## DATA ENTRIES
■ ■ ■ ■

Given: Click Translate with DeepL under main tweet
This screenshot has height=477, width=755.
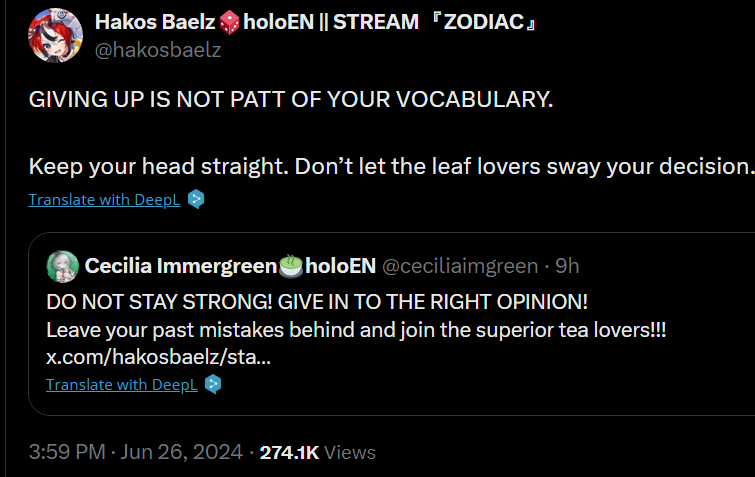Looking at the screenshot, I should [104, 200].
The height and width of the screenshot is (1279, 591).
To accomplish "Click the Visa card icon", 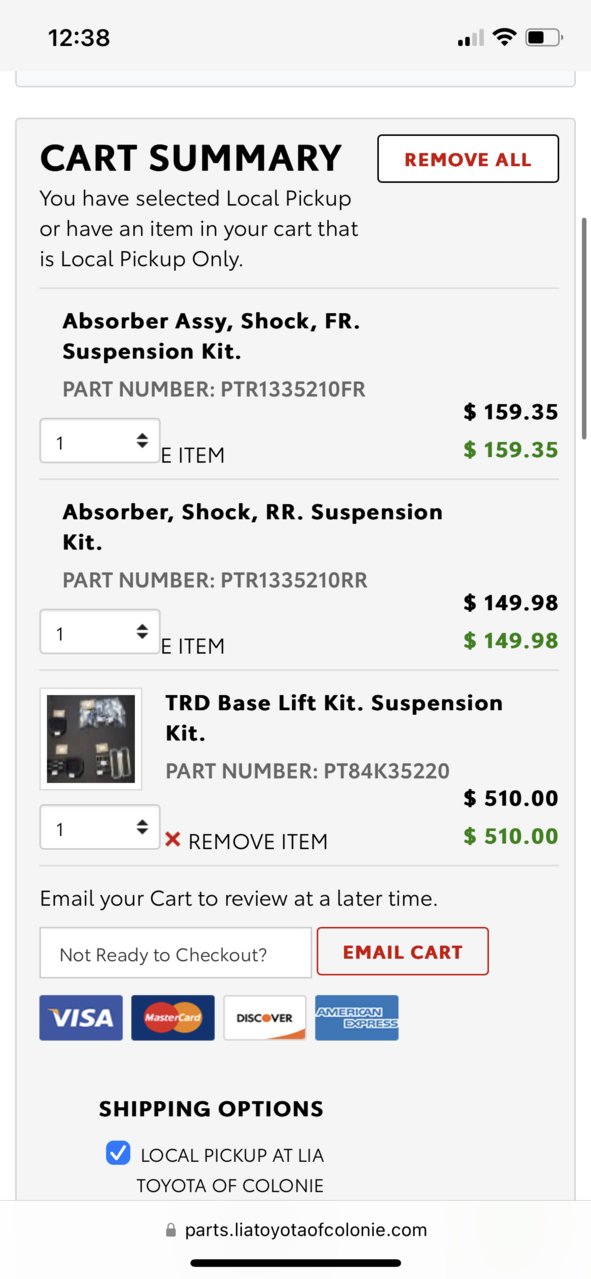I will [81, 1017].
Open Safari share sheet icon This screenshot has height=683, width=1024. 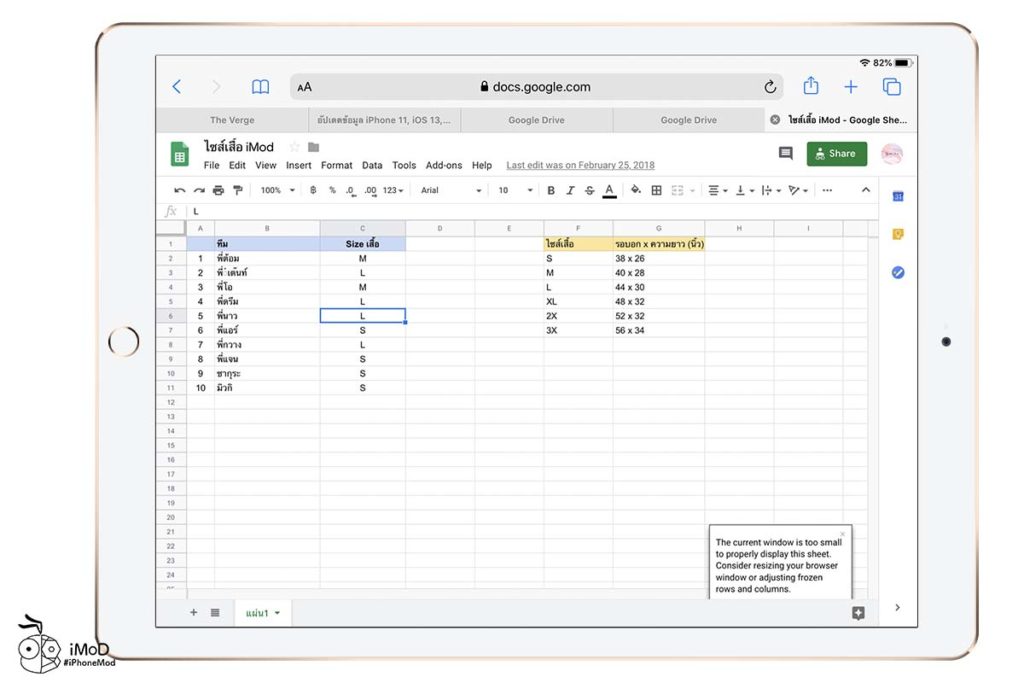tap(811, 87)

■ ■ ■ ■

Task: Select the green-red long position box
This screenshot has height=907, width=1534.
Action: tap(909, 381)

■ ■ ■ ■

## PROBLEM DESCRIPTION
Put the listing between the line holding "Task: Select the green-red long position box" and the line holding "Action: tap(909, 381)", inclusive, into a two-column CSV with columns named instruction and answer. Give one row per entry, with each field quoted and any line breaks replaced by spaces.

## FINISHED TASK
instruction,answer
"Task: Select the green-red long position box This screenshot has height=907, width=1534.","Action: tap(909, 381)"